From South Africa to Myanmar, from Brazil to Kyrgyzstan, women are resisting the war on drugs. Killings, criminalization, incarceration, denial of medical care, and social stigma are just a few of the effects the war on drugs has had on communities around the world. It targets particular groups, with gender-specific impacts. The war on drugs is clearly a feminist issue.
Yet the effects of repressive drug policies on women, trans and gender-diverse people are rarely discussed in feminist spaces.
What a world without the war on drugs would look like
Imagine a world beyond the war on drugs, beyond stigma, criminalisation, incarceration and violence. Communities growing opium as a medicine and for traditional and cultural use. Black youth and women constructing new models of drug policy and repairing the damage caused by the war on drugs. Care through harm reduction is provided to individuals and communities who have suffered violence. Imagine a world where women and all people enjoy autonomy over their bodies and minds. Where people can choose their own path and receive the medical care it entails.
We asked contributors from across different movements and regions to reflect on what a world beyond the war on drugs would look like in the contexts they work and live in.
Documenting a movement-building process
Over the course of 2018-2019, AWID worked closely with women who use drugs to build solidarity, learn from, support and engage with each other. We have documented our experience in our report “Feminist movements and women resisting the war on drugs”.
What’s special about this report
Our purpose with this documentation is to share AWID’s experience of strengthening relationships and building trust between feminist movements and women who work on humane drug policy in Eastern Europe and Central Asia (EECA) region, and supporting the inspiring global movement-building process led by women who use drugs
We are keen to share this experience because it has been a valuable and deep learning process for AWID as an organization. We believe this process could be useful to groups and movements involved in other cross-movement conversations, and to strengthen relationships and build new alliances.
Inside the report you’ll find:
- How feminism can be enriched by the experiences of women who use drugs
- How we designed a movement-support process with women who use drugs
- The key learnings we drew from this experience
Three key lessons we learned:
It is critical for feminist movements to develop awareness of the gendered, racial and class aspects of repressive drug policies and the associated criminalization and stigmatization of people who use drugs.

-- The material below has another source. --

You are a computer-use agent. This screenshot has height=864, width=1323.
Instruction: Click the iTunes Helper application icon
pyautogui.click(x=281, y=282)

Harm reduction movements intersect with movements of sex workers, people living with HIV, racial justice, and LGBTQI+ movements, among others.
We must expand what feminist logistics mean to us, and make feminist spaces more accessible, safe and welcoming for women who use drugs. This is a particularly important lesson for us in AWID, as an organization that hosts convenings.
We are honored to share our learnings and experience. It has been an incredible opportunity to build new relationships with a growing and inspiring movement led by and for women who use drugs and are affected by drug policies. We have learned a lot, and hope you will too!